* Document extract:
Here is a proposed agenda for the current Mturk issue. The document also includes some updates about how many researchers have seen duplicates in their data so far. I invite comments and collaboration http://z.umn.edu/MturkIssue
Many of us who collected data from Mturk recently noticed an increase in duplicated GPS coordination, and we have learned from some researchers that the duplicates may produce unreliable responses. Some other scholars question whether the GPS method can actually reliable detect any unreliable responses. Others concern that the unreliable response I have seen (so far) in my data are outliers and they are wondering if the issue is pervasive. Here I propose a simple test with some specific predictions that can soon answer to these concerns.
As I have noted, the data where I initially found anomaly is still collecting data. I aimed to have a total sample size of 1500 for the study. The existing analyses are based on the first 1/3rd of my sample, as the remaining 2/3 is still being collected. One way to answer regarding the question whether GPS duplicates are pervasive and if the GPS method can detect unreliable responses is to apply my own procedure on the remains 2/3 of my data that I am collecting. I think we will have strong evidence that duplicated GPS is pervasive (as opposed to being outliers) and the GPS method can detect unreliable response if we see the following predictions come true on my remaining data that I will finish collecting. I welcome thoughts and comments on regarding these predictions that I will be able to test when my data collection is finished .

* Work to do: In the post about GPS duplicates in Mturk data, translate this sentence into German: "I aimed to have a total sample size of 1500 for the study."

* Record excerpts:

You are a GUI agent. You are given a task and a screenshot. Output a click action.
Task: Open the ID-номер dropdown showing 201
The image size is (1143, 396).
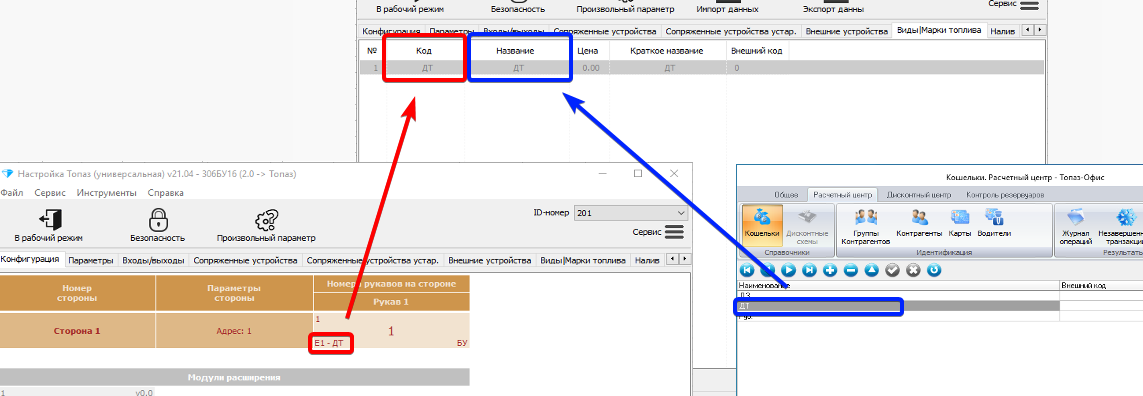(x=631, y=213)
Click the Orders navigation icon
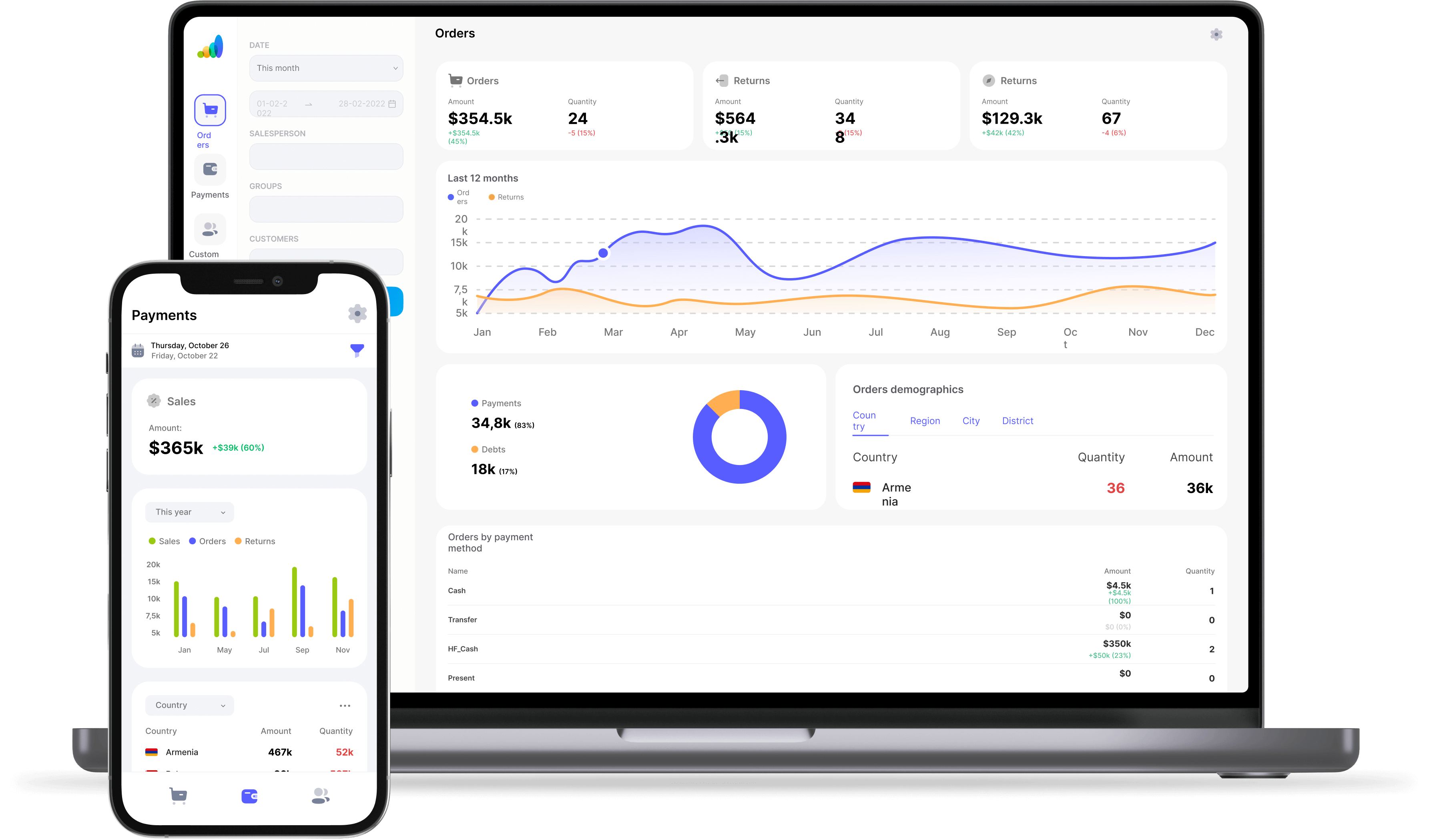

* Result: Ich strebte für die Studie eine Gesamtstichprobengröße von 1500 an.